[[ INFORMATION open ]]

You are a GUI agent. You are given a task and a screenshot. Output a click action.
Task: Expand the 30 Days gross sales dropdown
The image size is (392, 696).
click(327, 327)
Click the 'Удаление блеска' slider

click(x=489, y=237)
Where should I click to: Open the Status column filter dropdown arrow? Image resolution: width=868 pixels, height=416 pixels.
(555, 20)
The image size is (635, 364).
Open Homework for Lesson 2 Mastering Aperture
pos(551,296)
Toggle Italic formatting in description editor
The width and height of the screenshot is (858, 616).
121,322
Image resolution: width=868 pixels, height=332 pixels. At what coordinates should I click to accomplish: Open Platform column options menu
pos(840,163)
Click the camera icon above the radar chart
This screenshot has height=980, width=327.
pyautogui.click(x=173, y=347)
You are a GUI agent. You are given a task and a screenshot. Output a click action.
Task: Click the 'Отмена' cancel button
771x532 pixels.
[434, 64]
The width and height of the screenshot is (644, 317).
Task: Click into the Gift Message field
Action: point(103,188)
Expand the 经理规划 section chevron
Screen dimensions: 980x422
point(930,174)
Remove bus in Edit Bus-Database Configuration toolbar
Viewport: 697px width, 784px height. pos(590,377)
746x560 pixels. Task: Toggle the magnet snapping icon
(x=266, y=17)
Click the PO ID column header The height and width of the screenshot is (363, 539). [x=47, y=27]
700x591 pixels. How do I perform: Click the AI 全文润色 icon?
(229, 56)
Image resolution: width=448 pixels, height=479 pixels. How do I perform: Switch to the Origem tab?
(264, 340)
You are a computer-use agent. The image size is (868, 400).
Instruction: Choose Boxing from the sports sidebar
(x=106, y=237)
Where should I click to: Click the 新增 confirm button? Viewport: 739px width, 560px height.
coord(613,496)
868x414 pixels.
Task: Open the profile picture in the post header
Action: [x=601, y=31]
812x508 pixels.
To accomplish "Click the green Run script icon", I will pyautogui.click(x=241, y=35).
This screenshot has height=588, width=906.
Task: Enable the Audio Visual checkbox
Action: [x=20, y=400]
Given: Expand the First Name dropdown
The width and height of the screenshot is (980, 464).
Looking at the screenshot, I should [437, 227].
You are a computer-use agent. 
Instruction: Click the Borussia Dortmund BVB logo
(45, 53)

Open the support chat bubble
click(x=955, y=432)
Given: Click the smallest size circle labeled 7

[[ INFORMATION closed ]]

## WHAT TO DO:
All of the entries above should be transcribed exactly, line for line.

## SOLUTION TO THIS TASK:
You are a GUI agent. You are given a task and a screenshot. Output a click action.
Task: Expand the 30 Days gross sales dropdown
The image size is (392, 696).
click(327, 327)
Click the 'Удаление блеска' slider

click(x=489, y=237)
Where should I click to: Open the Status column filter dropdown arrow? Image resolution: width=868 pixels, height=416 pixels.
(555, 20)
The image size is (635, 364).
Open Homework for Lesson 2 Mastering Aperture
pos(551,296)
Toggle Italic formatting in description editor
The width and height of the screenshot is (858, 616).
121,322
Image resolution: width=868 pixels, height=332 pixels. At what coordinates should I click to accomplish: Open Platform column options menu
pos(840,163)
Click the camera icon above the radar chart
This screenshot has height=980, width=327.
pyautogui.click(x=173, y=347)
You are a GUI agent. You are given a task and a screenshot. Output a click action.
Task: Click the 'Отмена' cancel button
771x532 pixels.
[434, 64]
The width and height of the screenshot is (644, 317).
Task: Click into the Gift Message field
Action: point(103,188)
Expand the 经理规划 section chevron
Screen dimensions: 980x422
point(930,174)
Remove bus in Edit Bus-Database Configuration toolbar
Viewport: 697px width, 784px height. pos(590,377)
746x560 pixels. Task: Toggle the magnet snapping icon
(x=266, y=17)
Click the PO ID column header The height and width of the screenshot is (363, 539). [x=47, y=27]
700x591 pixels. How do I perform: Click the AI 全文润色 icon?
(229, 56)
Image resolution: width=448 pixels, height=479 pixels. How do I perform: Switch to the Origem tab?
(264, 340)
You are a computer-use agent. The image size is (868, 400).
Instruction: Choose Boxing from the sports sidebar
(x=106, y=237)
Where should I click to: Click the 新增 confirm button? Viewport: 739px width, 560px height.
coord(613,496)
868x414 pixels.
Task: Open the profile picture in the post header
Action: [x=601, y=31]
812x508 pixels.
To accomplish "Click the green Run script icon", I will pyautogui.click(x=241, y=35).
This screenshot has height=588, width=906.
Task: Enable the Audio Visual checkbox
Action: [x=20, y=400]
Given: Expand the First Name dropdown
The width and height of the screenshot is (980, 464).
Looking at the screenshot, I should [437, 227].
You are a computer-use agent. 
Instruction: Click the Borussia Dortmund BVB logo
(45, 53)

Open the support chat bubble
click(x=955, y=432)
Given: Click the smallest size circle labeled 7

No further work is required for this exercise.